Local pharmacy competition was measured using the Herfindahl–Hirschman Index (HHI) at the zip‐code level, which is the preferred measure of competition by the US Department of Justice. 13 It is calculated by summing the squares of the individual firms market share. 14 Our study defined market share as volume of drug sales (i.e., number of prescriptions filled) rather than by revenue. Similar to previous studies examining the effect of competition on generic pricing, 15 we defined HHI both as a continuous variable (for time trends) and in categories (for regression analysis): an HHI of 0–2500 was defined as a high competition (i.e., at least four pharmacies of roughly equal market share); an HHI of 2501–5000 was defined as medium competition; an HHI of 5001–8000 was defined as low competition, and an HHI of 8001–10,000 was defined as near‐monopoly.

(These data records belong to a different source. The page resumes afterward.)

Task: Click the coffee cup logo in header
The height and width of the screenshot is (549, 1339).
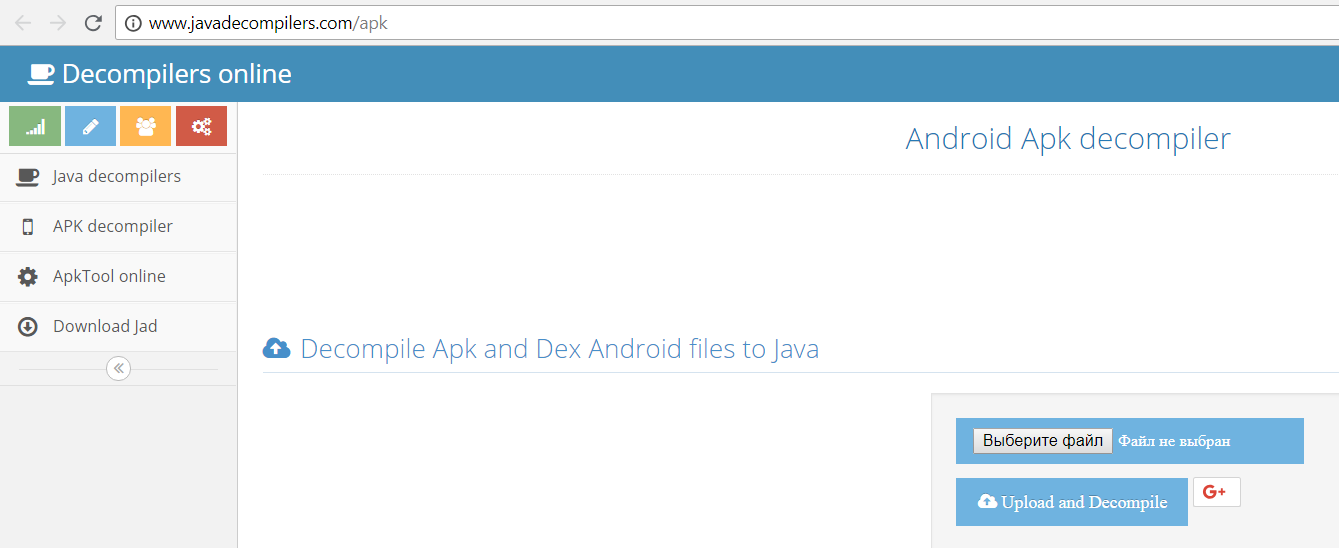Action: pos(41,74)
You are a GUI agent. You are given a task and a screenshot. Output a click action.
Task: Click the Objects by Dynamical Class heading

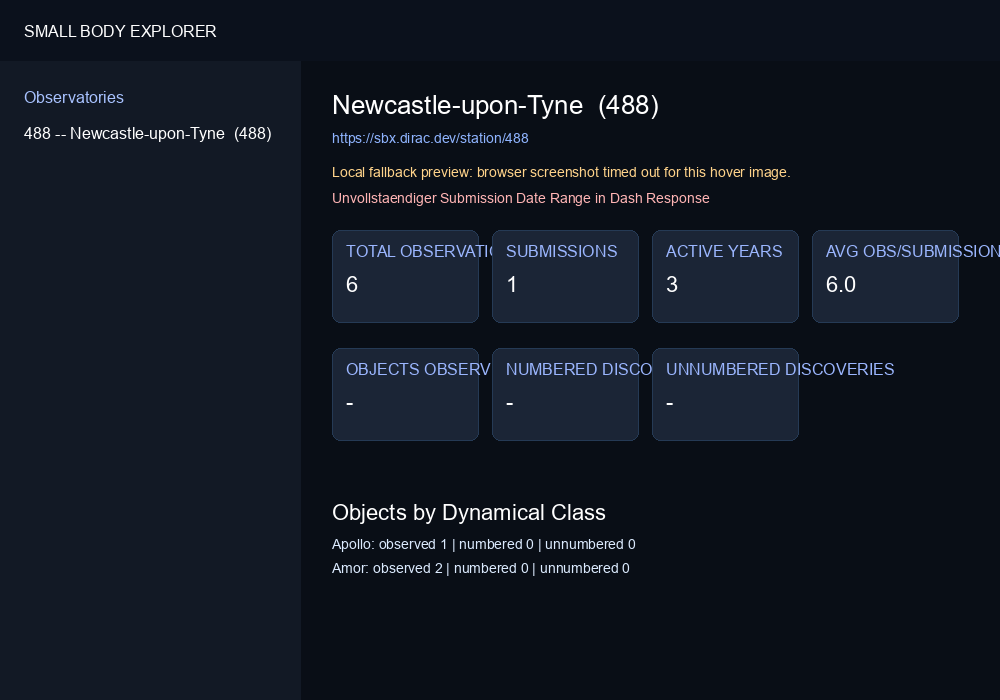(469, 513)
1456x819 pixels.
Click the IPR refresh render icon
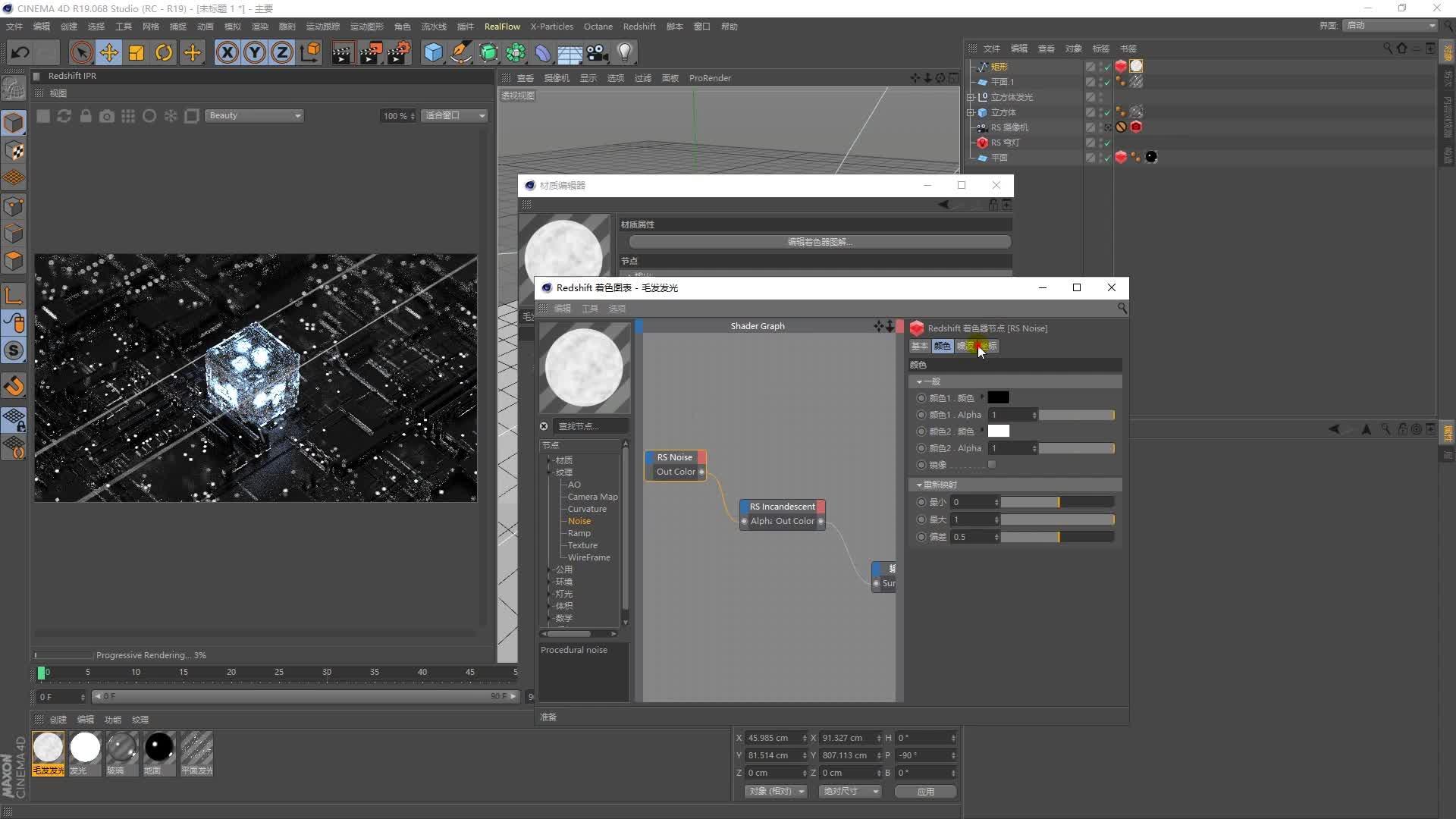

Prescription claims were aggregated by drug, pharmacy, and year before subsequent analysis. That is, the prices of multiple claims for the same drug that were filled at the same pharmacy and in the same year were averaged. Each drug was delineated based on generic name rather than at the NDC level. Prices for the same drug offered in multiple quantities (e.g., 30 vs. 60 tablets) were adjusted to the price of a typical quantity and analyzed together. In order to quantify price variation between pharmacies for each drug in a given area, variation in cash price was measured at the zip‐code level using coefficient of variation (i.e., the ratio of the standard deviation of cash price to the mean cash price).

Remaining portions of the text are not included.